I’m not familiar with how it works but I find it hard to believe that an Only Fans girl is wasting her time texting a man for free. There is money involved somewhere in there …..


----------



## Just keep swimming

Mr.Married said:


> I’m not familiar with how it works but I find it hard to believe that an Only Fans girl is wasting her time texting a man for free. There is money involved somewhere in there …..





Mr.Married said:


> I’m not familiar with how it works but I find it hard to believe that an Only Fans girl is wasting her time texting a man for free. There is money involved somewhere in there …..


 With the other women yes but with these two women he was able to message them for awhile because they were “discovering their kinks with like minded ppl” he did eventually pay the second girl $200 dollars but I don’t know for what as he deleted it.


----------



## Just keep swimming

Just keep swimming said:


> With the other women yes but with these two women he was able to message them for awhile because they were “discovering their kinks with like minded ppl” he did eventually pay the second girl $200 dollars but I don’t know for what as he deleted it.


I forgot to say one of the excuses he would tell me is that he’s trying to get free content. The other excuse is that it’s apparently no different from paying I’m just delusional….


----------



## Mr.Married

The absolute worst thing you can do is state a boundary and then not follow through. You should try to avoid that situation in the future. It will only teach the other person your words mean nothing. Be careful with that. Your only recourse would be to do something drastic like kick him out for a week or something similar. You need to be able to back up what you say.


----------



## Mr.Married

I’m rereading your post and it may appear you are fine with him having OF but no good with the sexting. Is this the case ?


----------



## Just keep swimming

Mr.Married said:


> I’m rereading your post and it may appear you are fine with him having OF but no good with the sexting. Is this the case ?
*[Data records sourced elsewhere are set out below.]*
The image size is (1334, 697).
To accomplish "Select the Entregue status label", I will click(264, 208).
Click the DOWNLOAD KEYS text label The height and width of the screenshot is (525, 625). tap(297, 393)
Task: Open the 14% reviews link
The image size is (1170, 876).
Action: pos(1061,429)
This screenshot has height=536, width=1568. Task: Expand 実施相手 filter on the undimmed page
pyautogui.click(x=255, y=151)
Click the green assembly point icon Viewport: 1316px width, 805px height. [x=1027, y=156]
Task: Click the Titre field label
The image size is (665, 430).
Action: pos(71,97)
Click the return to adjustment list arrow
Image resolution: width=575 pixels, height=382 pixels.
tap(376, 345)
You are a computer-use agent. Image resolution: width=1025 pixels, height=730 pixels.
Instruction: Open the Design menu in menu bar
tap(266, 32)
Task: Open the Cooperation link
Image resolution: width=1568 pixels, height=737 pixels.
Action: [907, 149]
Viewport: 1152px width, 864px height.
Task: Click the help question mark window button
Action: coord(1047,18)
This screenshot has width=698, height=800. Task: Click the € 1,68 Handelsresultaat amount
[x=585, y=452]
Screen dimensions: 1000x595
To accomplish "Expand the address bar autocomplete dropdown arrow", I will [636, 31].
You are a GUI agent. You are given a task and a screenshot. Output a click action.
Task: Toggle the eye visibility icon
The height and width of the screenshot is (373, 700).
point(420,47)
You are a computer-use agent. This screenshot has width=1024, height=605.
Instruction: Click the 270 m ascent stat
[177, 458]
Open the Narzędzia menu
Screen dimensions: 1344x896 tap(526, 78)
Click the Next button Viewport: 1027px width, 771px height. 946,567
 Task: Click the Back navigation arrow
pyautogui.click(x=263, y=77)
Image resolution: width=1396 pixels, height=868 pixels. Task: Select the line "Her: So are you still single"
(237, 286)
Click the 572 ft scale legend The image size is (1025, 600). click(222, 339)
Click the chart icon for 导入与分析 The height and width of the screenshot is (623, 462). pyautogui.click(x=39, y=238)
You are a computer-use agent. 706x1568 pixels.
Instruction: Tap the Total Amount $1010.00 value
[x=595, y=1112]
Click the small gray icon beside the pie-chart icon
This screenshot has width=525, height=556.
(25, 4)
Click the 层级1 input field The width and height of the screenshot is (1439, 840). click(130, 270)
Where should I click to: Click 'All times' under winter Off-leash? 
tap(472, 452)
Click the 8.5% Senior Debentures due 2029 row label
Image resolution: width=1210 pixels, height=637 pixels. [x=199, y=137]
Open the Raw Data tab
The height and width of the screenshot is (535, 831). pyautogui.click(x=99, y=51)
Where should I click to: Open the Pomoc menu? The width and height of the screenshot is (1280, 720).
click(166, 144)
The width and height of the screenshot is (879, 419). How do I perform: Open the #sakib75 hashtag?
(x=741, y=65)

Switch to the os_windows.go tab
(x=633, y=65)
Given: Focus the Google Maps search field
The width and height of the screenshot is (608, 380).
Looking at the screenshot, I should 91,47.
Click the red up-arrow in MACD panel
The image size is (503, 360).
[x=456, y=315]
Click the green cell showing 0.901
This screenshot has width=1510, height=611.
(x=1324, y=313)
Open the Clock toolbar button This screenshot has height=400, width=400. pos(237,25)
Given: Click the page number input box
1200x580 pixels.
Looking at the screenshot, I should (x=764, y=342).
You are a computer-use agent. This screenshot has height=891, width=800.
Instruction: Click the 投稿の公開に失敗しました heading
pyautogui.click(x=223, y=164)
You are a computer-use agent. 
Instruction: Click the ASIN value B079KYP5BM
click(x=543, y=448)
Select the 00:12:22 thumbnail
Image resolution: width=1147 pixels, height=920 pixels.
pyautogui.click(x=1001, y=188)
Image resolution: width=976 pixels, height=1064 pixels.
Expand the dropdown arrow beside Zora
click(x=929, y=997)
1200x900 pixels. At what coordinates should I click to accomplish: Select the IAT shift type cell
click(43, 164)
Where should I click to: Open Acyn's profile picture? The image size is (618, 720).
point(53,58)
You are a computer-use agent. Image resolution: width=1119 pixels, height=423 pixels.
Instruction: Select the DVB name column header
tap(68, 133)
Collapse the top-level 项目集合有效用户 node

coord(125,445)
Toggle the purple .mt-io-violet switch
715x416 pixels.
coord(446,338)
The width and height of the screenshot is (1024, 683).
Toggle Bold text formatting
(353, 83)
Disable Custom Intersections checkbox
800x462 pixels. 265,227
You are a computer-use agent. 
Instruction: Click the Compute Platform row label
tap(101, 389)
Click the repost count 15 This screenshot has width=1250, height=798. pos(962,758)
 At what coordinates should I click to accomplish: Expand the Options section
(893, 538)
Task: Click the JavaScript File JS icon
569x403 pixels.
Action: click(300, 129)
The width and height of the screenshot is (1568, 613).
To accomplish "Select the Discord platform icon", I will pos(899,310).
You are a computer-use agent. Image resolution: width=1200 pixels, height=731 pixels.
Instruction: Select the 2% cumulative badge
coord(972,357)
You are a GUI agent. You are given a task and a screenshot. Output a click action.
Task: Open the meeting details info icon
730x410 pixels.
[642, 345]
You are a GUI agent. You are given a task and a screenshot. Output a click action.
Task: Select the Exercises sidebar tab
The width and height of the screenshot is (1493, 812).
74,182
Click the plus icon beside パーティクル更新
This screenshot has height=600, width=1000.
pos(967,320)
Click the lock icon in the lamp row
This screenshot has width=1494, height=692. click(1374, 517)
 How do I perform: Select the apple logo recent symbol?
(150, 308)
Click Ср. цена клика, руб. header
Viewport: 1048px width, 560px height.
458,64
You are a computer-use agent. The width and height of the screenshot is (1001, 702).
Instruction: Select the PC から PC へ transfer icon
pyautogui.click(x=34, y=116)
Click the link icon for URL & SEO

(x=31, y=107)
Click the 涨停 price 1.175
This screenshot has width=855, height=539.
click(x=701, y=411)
Yes I’m fine with him having OF along with the other sites. It’s just the sexting.


----------



## Just keep swimming

Mr.Married said:


> I’m rereading your post and it may appear you are fine with him having OF but no good with the sexting. Is this the case ?


Honestly now I don’t really feel okay with him having OF any more. But I don’t even wanna try opening that conversation with him.


----------



## Mr.Married

Just keep swimming said:


> Honestly now I don’t really feel okay with him having OF any more. But I don’t even wanna try opening that conversation with him.


I think you should first understand what it is you will and will not accept. Confrontation is something you will have to accept as part of that deal from what it sounds like.


----------



## Enigma32

If it makes you feel any better, a semi successful OF girl doesn't handle her own messages. Most likely, your husband is sexting a man pretending to be a woman.


----------



## 342693

Sexting is cheating in my book. And your H not only continues to do it once you confronted him, but blames you! 
And you shouldn't be okay with your spouse having an OF account. Are you kidding me? 

You need to set clear boundaries and then enforce them. If...when...he breaks them again, you need to ask yourself if this is the type of marriage you want for the rest of your life. Or do you want to get out and get into a healthy relationship one day.


----------



## Rus47

Just keep swimming said:


> he did eventually pay the second girl $200 dollars but I don’t know for what as he deleted it.


This is sick! So sorry you are dealing with this, but obviously he doesn't care what boundaries you have. And doesn't care when you tell him to stop. Do you have family and friends close by for support while you recover from your procedure(s)? If so, reach out to them for some support while you get your feet under you. 

A man who would bully his wife, especially when she isn't well isn't worth keeping IMO.


----------



## BigDaddyNY

Just keep swimming said:


> Sorry in advance if my sentences aren’t correct. I’m upset writing. So as the title states I caught my husband sexting an OF girl not giving her money just sexting. This is a boundary for me that I have stated to him when we’ve talked about boundaries this is a hard no. I consider it cheating. The first time he seemed remorseful even apologized. The second time tho he only messaged the women calling her cute but still I had already said I don’t feel comfortable with you messaging them. He decided to blame everything on me that I snooped(which we normally have an open phones) then started to bash my childhood trauma basically anything he could say he said it to try and hurt me an make me feel like it was all my fault. Now the third time I was away having a procedure done an on bed rest he was ignoring me all week so I knew. Which brings me up to date I feel like I can’t trust my own feelings and thoughts with all that he says. I did tell him the second time that if it happens again I’m leaving. But I’m an emotional mess with so much to do. But all I want to do is crawl in bed and cry. Thanks for letting me vent….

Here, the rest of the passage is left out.